Recorded data: Begin

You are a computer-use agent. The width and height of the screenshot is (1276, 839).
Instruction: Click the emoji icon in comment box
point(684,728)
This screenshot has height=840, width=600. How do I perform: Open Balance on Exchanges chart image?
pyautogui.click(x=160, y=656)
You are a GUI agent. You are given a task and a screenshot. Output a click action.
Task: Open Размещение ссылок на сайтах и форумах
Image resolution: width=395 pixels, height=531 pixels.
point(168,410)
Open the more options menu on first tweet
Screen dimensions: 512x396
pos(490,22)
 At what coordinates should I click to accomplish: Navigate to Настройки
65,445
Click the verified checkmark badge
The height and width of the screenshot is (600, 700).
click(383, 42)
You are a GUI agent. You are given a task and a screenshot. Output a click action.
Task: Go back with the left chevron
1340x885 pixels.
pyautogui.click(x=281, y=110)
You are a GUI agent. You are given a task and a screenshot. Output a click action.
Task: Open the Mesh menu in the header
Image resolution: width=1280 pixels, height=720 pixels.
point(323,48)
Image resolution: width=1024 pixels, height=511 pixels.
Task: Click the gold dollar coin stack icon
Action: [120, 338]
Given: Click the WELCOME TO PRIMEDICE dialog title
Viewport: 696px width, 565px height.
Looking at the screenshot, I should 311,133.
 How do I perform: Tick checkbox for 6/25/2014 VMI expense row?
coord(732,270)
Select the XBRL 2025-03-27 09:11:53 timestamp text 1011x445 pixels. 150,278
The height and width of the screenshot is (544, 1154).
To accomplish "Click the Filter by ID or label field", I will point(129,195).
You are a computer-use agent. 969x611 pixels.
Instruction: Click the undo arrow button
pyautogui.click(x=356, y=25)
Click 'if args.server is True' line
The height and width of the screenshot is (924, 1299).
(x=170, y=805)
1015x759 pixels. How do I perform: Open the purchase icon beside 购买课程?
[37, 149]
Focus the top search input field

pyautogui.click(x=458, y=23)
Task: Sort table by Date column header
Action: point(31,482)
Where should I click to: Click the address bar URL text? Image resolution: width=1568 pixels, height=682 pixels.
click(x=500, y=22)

Recorded data: End

▶ [Work item]
The data above should be returned exactly as written.

▶ [Worked solution]
You are a computer-use agent. The width and height of the screenshot is (1276, 839).
Instruction: Click the emoji icon in comment box
point(684,728)
This screenshot has height=840, width=600. How do I perform: Open Balance on Exchanges chart image?
pyautogui.click(x=160, y=656)
You are a GUI agent. You are given a task and a screenshot. Output a click action.
Task: Open Размещение ссылок на сайтах и форумах
Image resolution: width=395 pixels, height=531 pixels.
point(168,410)
Open the more options menu on first tweet
Screen dimensions: 512x396
pos(490,22)
 At what coordinates should I click to accomplish: Navigate to Настройки
65,445
Click the verified checkmark badge
The height and width of the screenshot is (600, 700).
click(383, 42)
You are a GUI agent. You are given a task and a screenshot. Output a click action.
Task: Go back with the left chevron
1340x885 pixels.
pyautogui.click(x=281, y=110)
You are a GUI agent. You are given a task and a screenshot. Output a click action.
Task: Open the Mesh menu in the header
Image resolution: width=1280 pixels, height=720 pixels.
point(323,48)
Image resolution: width=1024 pixels, height=511 pixels.
Task: Click the gold dollar coin stack icon
Action: [120, 338]
Given: Click the WELCOME TO PRIMEDICE dialog title
Viewport: 696px width, 565px height.
Looking at the screenshot, I should 311,133.
 How do I perform: Tick checkbox for 6/25/2014 VMI expense row?
coord(732,270)
Select the XBRL 2025-03-27 09:11:53 timestamp text 1011x445 pixels. 150,278
The height and width of the screenshot is (544, 1154).
To accomplish "Click the Filter by ID or label field", I will point(129,195).
You are a computer-use agent. 969x611 pixels.
Instruction: Click the undo arrow button
pyautogui.click(x=356, y=25)
Click 'if args.server is True' line
The height and width of the screenshot is (924, 1299).
(x=170, y=805)
1015x759 pixels. How do I perform: Open the purchase icon beside 购买课程?
[37, 149]
Focus the top search input field

pyautogui.click(x=458, y=23)
Task: Sort table by Date column header
Action: point(31,482)
Where should I click to: Click the address bar URL text? Image resolution: width=1568 pixels, height=682 pixels.
click(x=500, y=22)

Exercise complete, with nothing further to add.